Reading passage.
---*---
A recent study, affiliated with UNIST has unveiled a new gene and molecular pathway that regulate the excitability of neural pacemaker cells in the brain. The researchers expect that understanding how this pathway works can offer insights into behavioral rhythms in daily human life and lead to new treatments for clock-related human diseases, such as depression and insomnia.
Published in the November 2021 issue of the Proceedings of the National Academy of Sciences (PNAS), this breakthrough has been jointly carried out by Jongbin Lee and Chunghun Lim from the Department of Biological Sciences at UNIST.
"Disrupted circadian rhythms contribute to a variety of human diseases including sleep disorders, neurodegenerative diseases, and metabolic disorders," noted the research team. "Surprisingly, the circadian clocks of the fruit fly are highly conserved and thus, our studies are likely to be informative for understanding human circadian rhythms."
---*---
Parts of the exercise.
#1 According to the passage on the UNIST circadian rhythm study, which journal published the research?
#2 Carry on writing the passage about the UNIST circadian rhythm study, picking up right after its last sentence.

(Dataset entries)
---*---
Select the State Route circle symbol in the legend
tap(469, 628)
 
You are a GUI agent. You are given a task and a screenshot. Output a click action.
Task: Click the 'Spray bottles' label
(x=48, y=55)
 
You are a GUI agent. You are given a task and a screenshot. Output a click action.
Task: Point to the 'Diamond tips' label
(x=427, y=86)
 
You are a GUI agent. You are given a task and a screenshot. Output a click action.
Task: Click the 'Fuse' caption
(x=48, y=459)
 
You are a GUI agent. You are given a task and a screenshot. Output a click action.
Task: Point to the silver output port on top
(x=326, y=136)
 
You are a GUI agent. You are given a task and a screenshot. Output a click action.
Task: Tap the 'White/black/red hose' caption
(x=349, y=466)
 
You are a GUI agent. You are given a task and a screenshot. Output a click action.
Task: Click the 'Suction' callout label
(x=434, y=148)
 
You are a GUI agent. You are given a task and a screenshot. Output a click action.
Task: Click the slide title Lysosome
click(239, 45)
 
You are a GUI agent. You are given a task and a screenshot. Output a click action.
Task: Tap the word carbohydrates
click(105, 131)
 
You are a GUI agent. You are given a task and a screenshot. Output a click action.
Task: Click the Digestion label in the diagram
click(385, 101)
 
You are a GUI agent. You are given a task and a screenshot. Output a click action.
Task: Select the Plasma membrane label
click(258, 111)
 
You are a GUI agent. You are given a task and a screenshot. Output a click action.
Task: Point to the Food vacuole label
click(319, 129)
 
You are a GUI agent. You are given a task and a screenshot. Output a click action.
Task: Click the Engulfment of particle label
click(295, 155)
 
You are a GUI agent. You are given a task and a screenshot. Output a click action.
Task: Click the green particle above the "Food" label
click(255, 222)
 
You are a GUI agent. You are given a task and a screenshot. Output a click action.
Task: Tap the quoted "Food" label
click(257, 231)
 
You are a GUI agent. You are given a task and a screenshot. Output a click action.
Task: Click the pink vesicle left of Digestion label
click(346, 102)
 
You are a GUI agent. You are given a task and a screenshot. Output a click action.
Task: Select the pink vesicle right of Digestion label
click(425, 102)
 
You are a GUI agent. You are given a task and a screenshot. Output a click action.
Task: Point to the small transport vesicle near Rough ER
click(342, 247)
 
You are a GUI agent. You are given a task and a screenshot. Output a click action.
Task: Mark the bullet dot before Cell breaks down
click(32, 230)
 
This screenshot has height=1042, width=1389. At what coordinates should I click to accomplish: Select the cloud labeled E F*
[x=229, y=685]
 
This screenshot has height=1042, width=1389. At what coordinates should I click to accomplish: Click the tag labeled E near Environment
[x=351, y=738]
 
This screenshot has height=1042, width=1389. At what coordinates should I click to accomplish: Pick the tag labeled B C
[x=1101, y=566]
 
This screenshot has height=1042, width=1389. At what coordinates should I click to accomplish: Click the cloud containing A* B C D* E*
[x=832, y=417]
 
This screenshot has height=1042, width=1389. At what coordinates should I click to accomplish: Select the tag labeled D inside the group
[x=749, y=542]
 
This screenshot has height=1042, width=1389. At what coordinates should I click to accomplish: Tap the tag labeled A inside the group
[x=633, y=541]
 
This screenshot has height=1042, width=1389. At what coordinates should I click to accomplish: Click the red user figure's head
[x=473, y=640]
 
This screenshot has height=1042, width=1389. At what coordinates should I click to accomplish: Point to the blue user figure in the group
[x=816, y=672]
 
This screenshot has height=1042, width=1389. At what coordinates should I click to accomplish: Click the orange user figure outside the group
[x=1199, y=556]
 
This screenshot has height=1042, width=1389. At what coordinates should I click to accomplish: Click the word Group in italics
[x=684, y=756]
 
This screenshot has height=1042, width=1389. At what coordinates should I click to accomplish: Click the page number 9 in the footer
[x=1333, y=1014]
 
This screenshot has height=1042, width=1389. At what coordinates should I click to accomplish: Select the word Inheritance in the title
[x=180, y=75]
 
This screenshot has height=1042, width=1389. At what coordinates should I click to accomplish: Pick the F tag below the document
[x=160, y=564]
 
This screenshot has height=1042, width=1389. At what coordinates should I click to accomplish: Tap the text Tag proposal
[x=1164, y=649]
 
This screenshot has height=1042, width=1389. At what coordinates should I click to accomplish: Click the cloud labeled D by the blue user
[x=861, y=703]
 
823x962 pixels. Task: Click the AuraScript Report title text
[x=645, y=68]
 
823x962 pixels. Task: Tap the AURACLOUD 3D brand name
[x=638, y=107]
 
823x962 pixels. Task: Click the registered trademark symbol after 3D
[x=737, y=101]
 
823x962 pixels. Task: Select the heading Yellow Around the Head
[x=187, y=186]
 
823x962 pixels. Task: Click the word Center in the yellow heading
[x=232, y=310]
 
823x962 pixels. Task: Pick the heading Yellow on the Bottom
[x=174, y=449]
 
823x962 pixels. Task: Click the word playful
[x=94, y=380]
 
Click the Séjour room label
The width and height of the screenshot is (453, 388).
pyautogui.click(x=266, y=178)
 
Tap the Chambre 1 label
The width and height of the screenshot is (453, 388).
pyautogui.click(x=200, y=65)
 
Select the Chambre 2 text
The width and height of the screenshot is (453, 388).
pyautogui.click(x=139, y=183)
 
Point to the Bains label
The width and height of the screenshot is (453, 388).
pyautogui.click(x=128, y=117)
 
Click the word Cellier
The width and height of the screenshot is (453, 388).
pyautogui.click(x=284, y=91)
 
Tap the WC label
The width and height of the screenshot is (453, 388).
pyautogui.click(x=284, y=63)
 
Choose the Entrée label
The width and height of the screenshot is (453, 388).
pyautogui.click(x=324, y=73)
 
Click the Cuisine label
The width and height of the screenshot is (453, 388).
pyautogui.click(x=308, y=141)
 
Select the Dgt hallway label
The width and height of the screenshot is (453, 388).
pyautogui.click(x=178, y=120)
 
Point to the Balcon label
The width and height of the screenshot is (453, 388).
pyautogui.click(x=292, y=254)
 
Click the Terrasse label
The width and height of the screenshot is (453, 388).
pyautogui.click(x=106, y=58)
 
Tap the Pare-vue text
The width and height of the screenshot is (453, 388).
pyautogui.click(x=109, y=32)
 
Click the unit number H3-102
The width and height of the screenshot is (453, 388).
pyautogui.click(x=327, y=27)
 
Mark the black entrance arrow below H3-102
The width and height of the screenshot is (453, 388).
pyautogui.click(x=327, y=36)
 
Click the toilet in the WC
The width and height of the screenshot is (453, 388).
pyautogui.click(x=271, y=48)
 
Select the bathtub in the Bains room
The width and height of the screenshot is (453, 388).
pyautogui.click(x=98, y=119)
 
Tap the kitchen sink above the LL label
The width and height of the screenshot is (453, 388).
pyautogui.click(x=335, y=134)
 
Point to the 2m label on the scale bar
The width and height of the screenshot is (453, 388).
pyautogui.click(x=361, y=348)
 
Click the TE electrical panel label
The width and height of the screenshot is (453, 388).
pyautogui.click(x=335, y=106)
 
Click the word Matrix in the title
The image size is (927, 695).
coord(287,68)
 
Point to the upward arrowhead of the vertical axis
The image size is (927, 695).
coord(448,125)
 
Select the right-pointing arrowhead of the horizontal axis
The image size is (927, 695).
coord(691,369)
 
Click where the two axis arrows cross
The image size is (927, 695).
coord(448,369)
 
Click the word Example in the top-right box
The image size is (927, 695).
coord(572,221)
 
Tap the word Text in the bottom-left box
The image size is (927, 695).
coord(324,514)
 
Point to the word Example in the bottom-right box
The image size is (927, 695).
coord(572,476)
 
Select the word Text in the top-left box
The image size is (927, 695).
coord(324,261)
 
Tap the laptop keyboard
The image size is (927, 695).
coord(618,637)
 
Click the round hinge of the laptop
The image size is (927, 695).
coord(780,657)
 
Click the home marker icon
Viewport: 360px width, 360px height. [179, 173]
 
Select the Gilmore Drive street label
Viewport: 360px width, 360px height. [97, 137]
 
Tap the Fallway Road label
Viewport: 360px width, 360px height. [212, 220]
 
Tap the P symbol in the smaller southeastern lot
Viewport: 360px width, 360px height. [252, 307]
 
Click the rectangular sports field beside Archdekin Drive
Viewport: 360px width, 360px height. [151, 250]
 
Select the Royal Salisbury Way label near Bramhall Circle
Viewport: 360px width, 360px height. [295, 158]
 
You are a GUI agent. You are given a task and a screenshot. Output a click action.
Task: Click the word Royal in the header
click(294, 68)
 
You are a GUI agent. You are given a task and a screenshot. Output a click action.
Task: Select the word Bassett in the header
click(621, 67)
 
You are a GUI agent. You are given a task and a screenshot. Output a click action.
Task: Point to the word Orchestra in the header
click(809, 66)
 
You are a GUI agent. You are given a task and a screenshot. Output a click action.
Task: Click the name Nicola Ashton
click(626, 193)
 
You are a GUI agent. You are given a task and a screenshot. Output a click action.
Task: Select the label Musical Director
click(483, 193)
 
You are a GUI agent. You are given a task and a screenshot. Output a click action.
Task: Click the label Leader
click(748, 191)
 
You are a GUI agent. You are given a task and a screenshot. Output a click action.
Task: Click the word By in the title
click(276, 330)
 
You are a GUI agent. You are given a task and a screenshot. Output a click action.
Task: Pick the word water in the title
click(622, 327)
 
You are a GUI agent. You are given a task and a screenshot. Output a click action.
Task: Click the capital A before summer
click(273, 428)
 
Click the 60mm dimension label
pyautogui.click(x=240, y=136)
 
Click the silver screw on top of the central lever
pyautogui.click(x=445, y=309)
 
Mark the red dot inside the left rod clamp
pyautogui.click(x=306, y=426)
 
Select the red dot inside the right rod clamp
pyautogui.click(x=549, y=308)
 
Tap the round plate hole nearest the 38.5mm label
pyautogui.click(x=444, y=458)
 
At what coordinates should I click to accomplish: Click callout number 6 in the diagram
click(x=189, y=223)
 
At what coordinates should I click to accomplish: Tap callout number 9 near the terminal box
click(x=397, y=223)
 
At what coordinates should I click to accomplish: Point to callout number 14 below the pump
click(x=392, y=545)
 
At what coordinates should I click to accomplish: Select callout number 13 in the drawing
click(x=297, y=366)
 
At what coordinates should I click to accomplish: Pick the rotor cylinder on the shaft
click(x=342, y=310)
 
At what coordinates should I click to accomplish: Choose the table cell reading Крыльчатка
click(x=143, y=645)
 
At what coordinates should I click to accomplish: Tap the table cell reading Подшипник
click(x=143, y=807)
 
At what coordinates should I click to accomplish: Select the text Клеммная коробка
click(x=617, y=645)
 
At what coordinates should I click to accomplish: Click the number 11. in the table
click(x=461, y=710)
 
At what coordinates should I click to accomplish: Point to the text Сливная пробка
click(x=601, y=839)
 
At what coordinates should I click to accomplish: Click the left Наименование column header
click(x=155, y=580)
---*---
Answers by item.
#1 The Proceedings of the National Academy of Sciences (PNAS).

#2
In this study, the researchers proposed that the adaptor protein Tango10 regulates ubiquitination by the enzyme Cul3 to transduce molecular oscillations from the core molecular components of the cellular clock to the output pathway of neuropeptide release, to regulate behavioral circadian rhythms.
"Key to the body's diurnal rhythm is complex cellular machinery dependent on molecular timekeepers that are chemically modified through biochemical reactions such as phosphorylation and ubiquitination to maintain the regular fluctuations of transcriptional feedback loops," noted the research team. "The core circadian molecules regulate output pathways such as neuronal activity and the consequent release of neuropeptides and neurotransmitters, like how the core gears of the clock control its hands that mark off hours, minutes, and seconds on the dial."
In order to better understand the molecular underpinnings of the daily 'wake-up signal,' which alerts an animal it's time to awake, the research team focused on pacemaker neurons that control the sleep-wake cycle and used genetic screening to identify genes that regulate the neurons.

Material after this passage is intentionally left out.